The officials were instructed to ask fixed questions including what the particular place was called, who owned it, how many resided there, even how many cattle were kept there. For each landholding, questions were phrased to also discover how much the land was worth during the reign of Edward the Confessor, before the conquest. They took evidence on oath from the Sheriffs, the barons and their Frenchmen; and from the whole Hundred, the priests, the reeves and six villagers from each village. The work was rendered more difficult by the fact that most of England's population spoke Anglo-Saxon or Old English at the time whilst William's officials spoke Norman-French.

The Anglo-Saxon Chronicle records

Domesday Book page covering the County of SomersetThe page for Summerset

"[King William] sent his men over all England into every shire and had them find out how many 100 hides there were in the shire, or what land and cattle the King himself had in the country or what dues he ought to have in the 12 months from the shire. He also recorded how much land his archbishops had and his bishops and his abbots and his earls how much each man who was a landholder in England had in land or livestock and how much money it was worth".

The native English people deeply resented the questioning:- "It is shame to tell", wrote a chronicler, "what he thought it no shame for him to do. Ox, nor cow, nor swine was left that was not set down upon his writ."

Their complete findings were then collected at Winchester and written up in two volumes, Great Domesday and Little Domesday, which together formed the Domesday Book. Little Domesday, which was probably written down first, is the work of around six scribes. Great Domesday was written by one scribe and checked by a second. Together, they contain a vast amount of information on England at the time.

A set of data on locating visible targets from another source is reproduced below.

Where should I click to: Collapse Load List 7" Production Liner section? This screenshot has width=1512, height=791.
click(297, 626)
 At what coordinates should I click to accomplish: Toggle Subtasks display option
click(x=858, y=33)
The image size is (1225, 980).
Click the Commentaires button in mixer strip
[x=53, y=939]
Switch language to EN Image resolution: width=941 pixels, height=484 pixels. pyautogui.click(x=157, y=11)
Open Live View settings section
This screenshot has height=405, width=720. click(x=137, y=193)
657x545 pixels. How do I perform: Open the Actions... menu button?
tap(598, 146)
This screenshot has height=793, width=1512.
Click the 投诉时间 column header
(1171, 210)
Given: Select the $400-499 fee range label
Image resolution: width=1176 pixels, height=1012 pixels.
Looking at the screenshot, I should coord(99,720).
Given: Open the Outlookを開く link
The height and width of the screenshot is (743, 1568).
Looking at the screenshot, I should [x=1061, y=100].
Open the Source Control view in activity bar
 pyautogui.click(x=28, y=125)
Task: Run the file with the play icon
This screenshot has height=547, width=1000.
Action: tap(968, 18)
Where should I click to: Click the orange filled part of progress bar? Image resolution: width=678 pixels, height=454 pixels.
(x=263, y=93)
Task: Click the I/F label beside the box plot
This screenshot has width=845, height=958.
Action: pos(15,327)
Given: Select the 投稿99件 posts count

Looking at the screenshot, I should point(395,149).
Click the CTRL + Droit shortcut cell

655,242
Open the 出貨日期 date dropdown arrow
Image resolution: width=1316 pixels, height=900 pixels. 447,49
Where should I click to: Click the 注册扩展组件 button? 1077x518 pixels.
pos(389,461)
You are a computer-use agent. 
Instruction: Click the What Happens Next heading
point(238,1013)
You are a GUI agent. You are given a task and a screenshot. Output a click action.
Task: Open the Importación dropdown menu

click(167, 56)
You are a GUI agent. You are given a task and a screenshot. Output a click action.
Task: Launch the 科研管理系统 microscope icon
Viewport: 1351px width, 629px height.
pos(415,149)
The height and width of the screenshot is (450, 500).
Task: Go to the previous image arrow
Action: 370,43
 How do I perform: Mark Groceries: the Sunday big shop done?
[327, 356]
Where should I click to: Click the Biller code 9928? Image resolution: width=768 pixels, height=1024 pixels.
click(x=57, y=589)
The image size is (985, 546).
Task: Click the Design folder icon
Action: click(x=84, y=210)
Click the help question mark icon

The survey makes mention of over 13,000 places in all, most of which survive to the present day, Volume 2, known as Little Domesday, covers Essex, Norfolk and Suffolk. Volume 1, or Great Domesday the rest of the country omitting County Durham and Northumberland, which William did not then control and including some areas which are now part of North Wales.

Domesday Book has the final word on who owned land in England at the time, there was no appeal beyond its judgements. The survey is first recorded under the name Domesday in the "Dialogus de Scaccario ", a treatise compiled about 1176 by Richard FitzNigel, which states that the English called the book of the survey "Domesdei", prior to that it was known as the Winchester Roll or King's Roll, or sometimes as the Book of the Treasury.

A huge enterprise for the time, the Domesday Book is a highly detailed survey and valuation of all the land held by the King and his chief tenants and remains our most famous and earliest surviving public record. In the scope of its detail and the speed of its execution, it was perhaps the most remarkable administrative accomplishment of the Middle Ages.